The federation is especially concerned about the negative impact on small and medium-sized enterprises as they have not fully recovered from the impact of Covid-19 and now are bearing higher production costs.

However, businesses involving export and tourism can take advantage of baht depreciation as goods and services from Thailand will become less expensive.

"The tourism sector may recover faster if more foreign tourists visit Thailand this year," he said, estimating foreign arrivals at 7-10 million this year.

The Employers' Confederation of Thai Trade and Industry said an appropriate value for the baht is around 34 to the dollar. This rate would bring the most benefits to the Thai economy, said vice-chairman Tanit Sorat.

"When the Thai currency previously stood at 33.5-34 baht, our exports remained healthy. If baht weakens more, it may affect the country's trade balance," he said.

Mr Tanit said a weaker baht would mean both positive and negative effects for businesses, but the value should be in a range that best aids the overall economy.


The baht on Thursday dipped to 36.35 against the US dollar, its weakest level in almost seven years, as the dollar strengthened, according to an analyst at the market research and advisory unit of CIMB Thai Bank. The baht is on a declining trend and was trading at 36.31 on Thursday morning.

The local currency is under pressure as Thailand has a relatively low policy rate at 0.5%, which results in outflow to higher-yield countries, including the US, said the research unit. Many analysts believe the Bank of Thailand's Monetary Policy Committee will raise the policy rate by 25 basis points at its next meeting in August in response to persistently high inflation.

According to Reuters, a cocktail of global growth fears, Federal Reserve hawkishness and euro weakness has boosted the US dollar to its highest level in around 20 years, and some investors are betting there may be more gains ahead.

The dollar index, which measures the greenback against six major currencies, is up 12% against a basket of its peers in 2022 and is on track for its best year since 2014. The measure has logged a gain 7 out of the last 10 years.

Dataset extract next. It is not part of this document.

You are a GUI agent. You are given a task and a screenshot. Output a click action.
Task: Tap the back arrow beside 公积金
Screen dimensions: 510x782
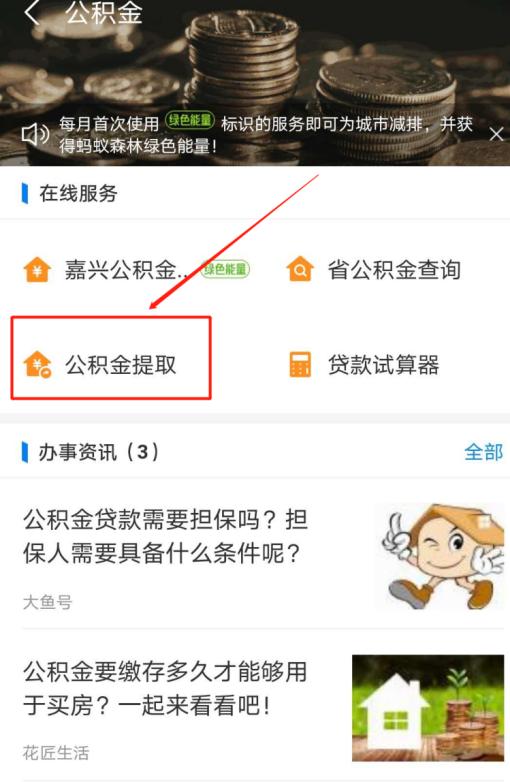pyautogui.click(x=31, y=12)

Multiple factors are driving the dollar's gains. Investors believe the Fed is likely to continue raising interest rates more aggressively than many other global central banks as it faces the worst US inflation in decades, making the dollar more attractive to yield-seeking investors.

At the same time, some analysts worry that monetary tightening by the Fed and other central banks risks throwing the global economy into a recession. Other market participants are holding dollars because they believe the US will weather a looming global downturn better than other countries.

Finance Minister Arkhom Termpittayapaisith said on Wednesday the weakening baht is being driven down by external factors, but the Bank of Thailand is monitoring the situation.

According to Poon Panichpibool, markets strategist at Krungthai Bank, fear of a recession in the eurozone coupled with the European Central Bank not hinting at a hawkish rate hike could make the dollar further appreciate.

Risk remains from further China lockdowns following reports of rising Covid-19 infections in the mainland, said Mr Poon. If this happens, investors might sell assets in Asian emerging markets, which will pressure the baht value, he said.

Mr Poon estimated Thai exporters will soon gradually sell dollars after the baht falls to a range around 36 baht, which can slow down the baht weakening.


Chaichan Chareonsuk, president of the Thai National Shippers' Council, said the weaker baht will definitely benefit Thai exports.

But he also expressed concern that the costs of Thai manufacturers, particularly for imported raw materials to produce for re-export, will surge if the baht weakness is left unchecked.

"The council is afraid the domestic economy will be affected in the second half this year from a rise in the prices of certain products that rely on imported raw materials," said Mr Chaichan. "An increase in foreign tourist arrivals in the second half will hopefully help offset such impact."